TASK INSTRUCTIONS
1. According to the passage on choosing a baby's sex, what did the couple who wanted a boy end up having after the fertility shots?
2. From the passage on choosing a baby's sex, write out the words from "Years ago I" up to and including "of my baby?".

STUDY TEXT

Years ago I saw a patient that had 3 girls and wanted a boy. Their solution was to take fertility shots and have timed intercourse with the logic that even if they had a multiple pregnancy, one should be a boy. I tried to explain that their logic was not very sound and that they could end up with a real surprise. They were not to be dissuaded and went to another clinic. They followed through with that plan and ended up with triplets....all girls. Six girls under 6 years of age is hard for me to contemplate. Wow. That is a lot of squealing under one roof.
So although we are sympathetic to those who are hoping for family balancing, there still has to be consideration given to the wisdom of certain solutions to this question. As we head into a glorious weekend of weather here in DC, I leave you with the following Question of the Day
17. Can I choose the sex of my baby?
Gender is determined at the moment of fertilization, when a sperm bearing either an X or Y chromosome penetrates the egg, resulting in formation of either a female or male embryo, respectively. The event is random, and the sex ratio of females to males conceived is fairly even.

RECORDS SUPPLIED
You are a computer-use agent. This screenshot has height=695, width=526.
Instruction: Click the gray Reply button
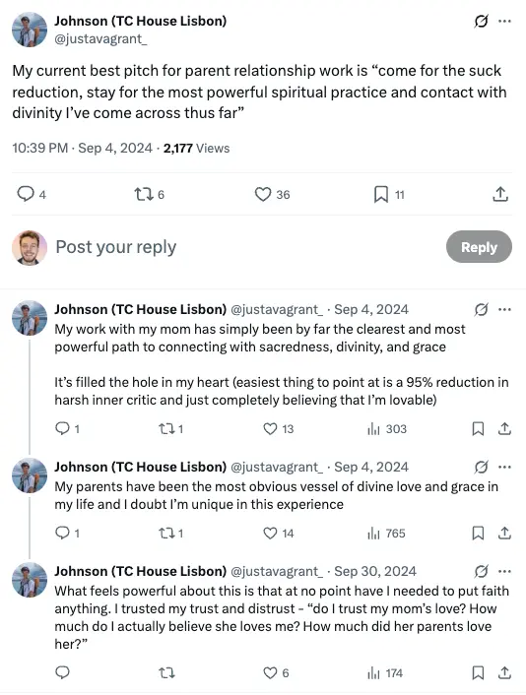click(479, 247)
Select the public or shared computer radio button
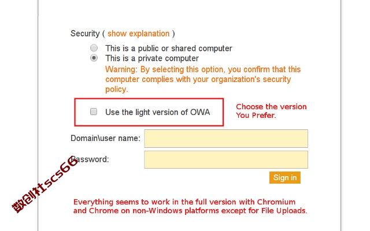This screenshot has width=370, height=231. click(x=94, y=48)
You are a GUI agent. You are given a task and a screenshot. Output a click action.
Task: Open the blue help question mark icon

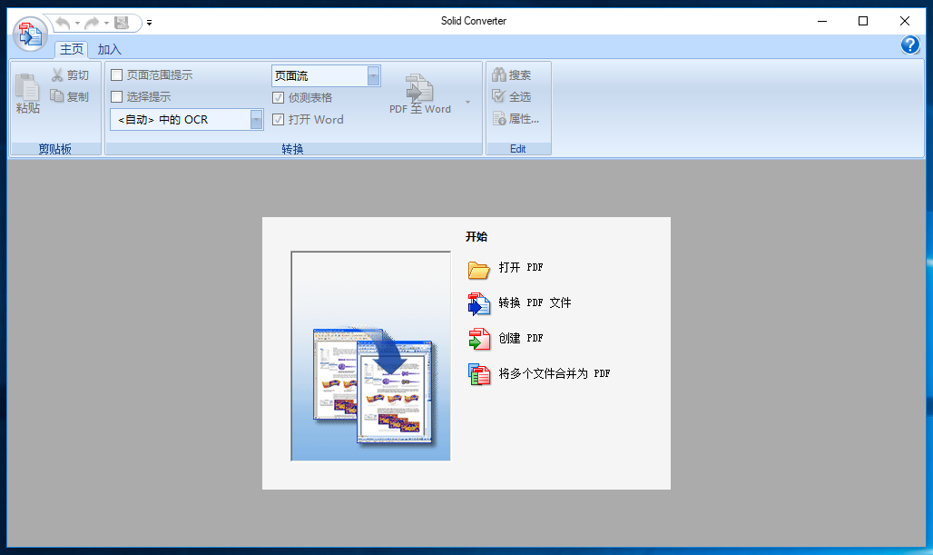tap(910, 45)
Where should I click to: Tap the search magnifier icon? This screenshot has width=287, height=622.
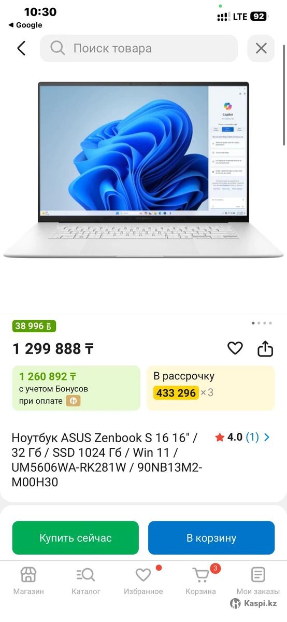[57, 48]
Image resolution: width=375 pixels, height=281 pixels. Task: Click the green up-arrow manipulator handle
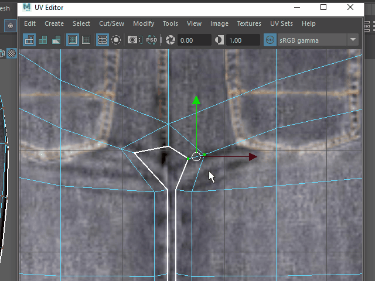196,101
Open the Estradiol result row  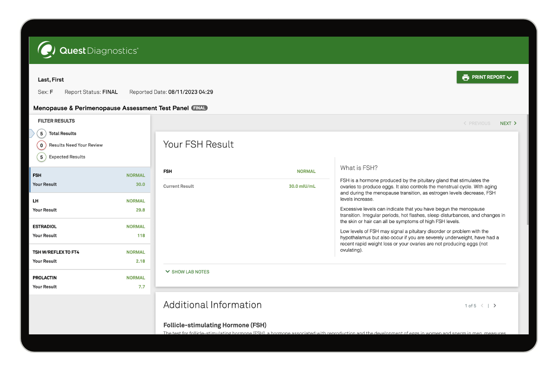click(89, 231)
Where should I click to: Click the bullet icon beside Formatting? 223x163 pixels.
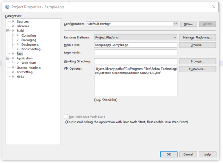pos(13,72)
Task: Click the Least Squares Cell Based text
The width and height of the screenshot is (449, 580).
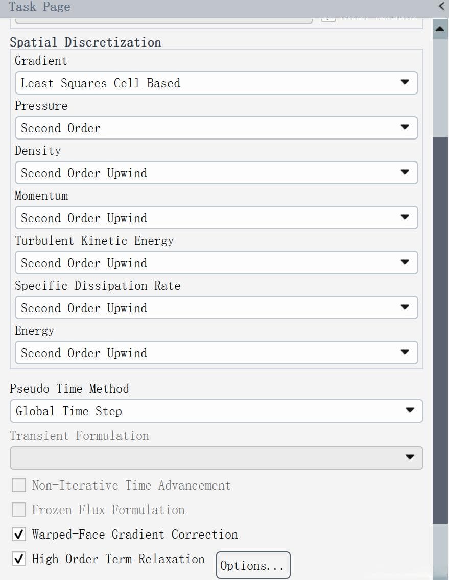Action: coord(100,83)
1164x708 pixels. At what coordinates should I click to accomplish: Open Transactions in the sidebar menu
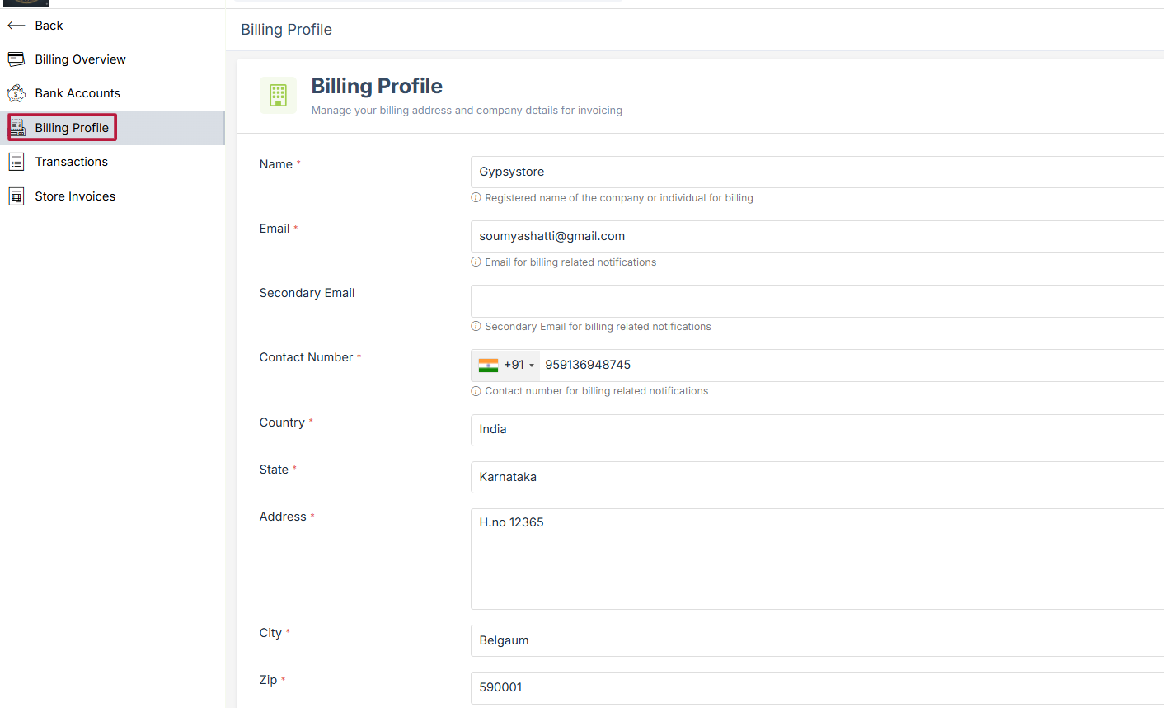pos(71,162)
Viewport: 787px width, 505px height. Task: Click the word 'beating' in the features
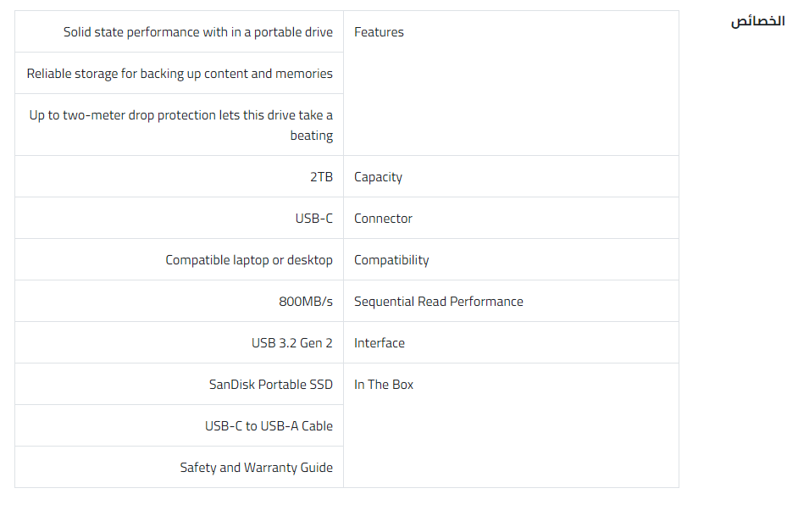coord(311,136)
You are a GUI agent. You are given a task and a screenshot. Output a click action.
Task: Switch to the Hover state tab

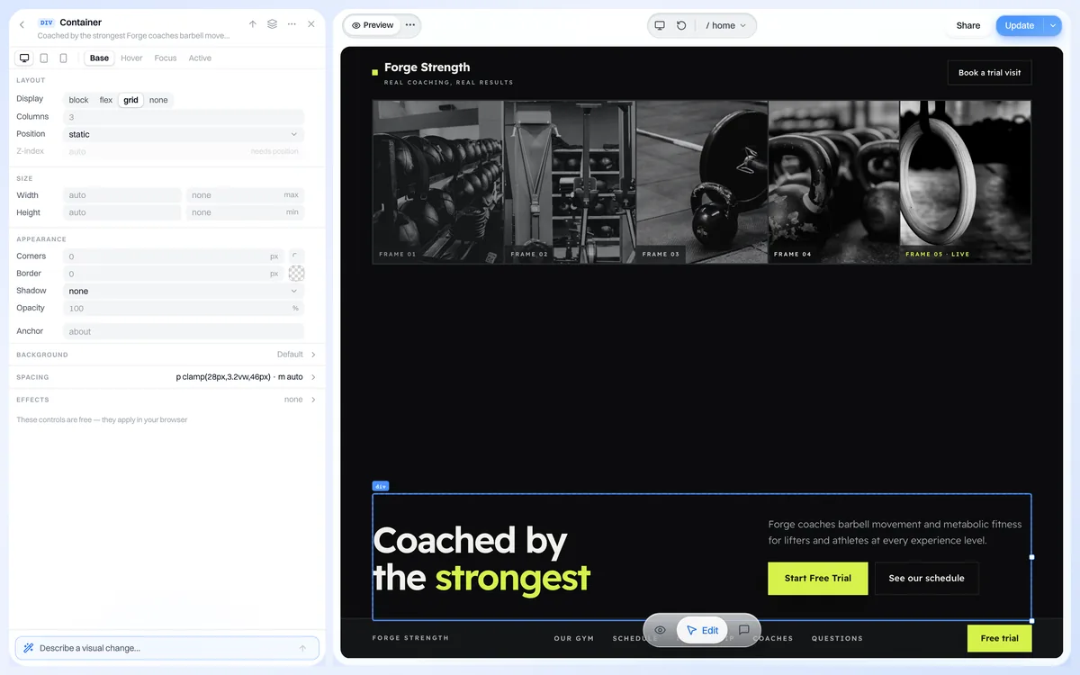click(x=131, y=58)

ANSWERS BY TASK
1. Triplets, all girls.

2.
Years ago I saw a patient that had 3 girls and wanted a boy. Their solution was to take fertility shots and have timed intercourse with the logic that even if they had a multiple pregnancy, one should be a boy. I tried to explain that their logic was not very sound and that they could end up with a real surprise. They were not to be dissuaded and went to another clinic. They followed through with that plan and ended up with triplets....all girls. Six girls under 6 years of age is hard for me to contemplate. Wow. That is a lot of squealing under one roof.
So although we are sympathetic to those who are hoping for family balancing, there still has to be consideration given to the wisdom of certain solutions to this question. As we head into a glorious weekend of weather here in DC, I leave you with the following Question of the Day
17. Can I choose the sex of my baby?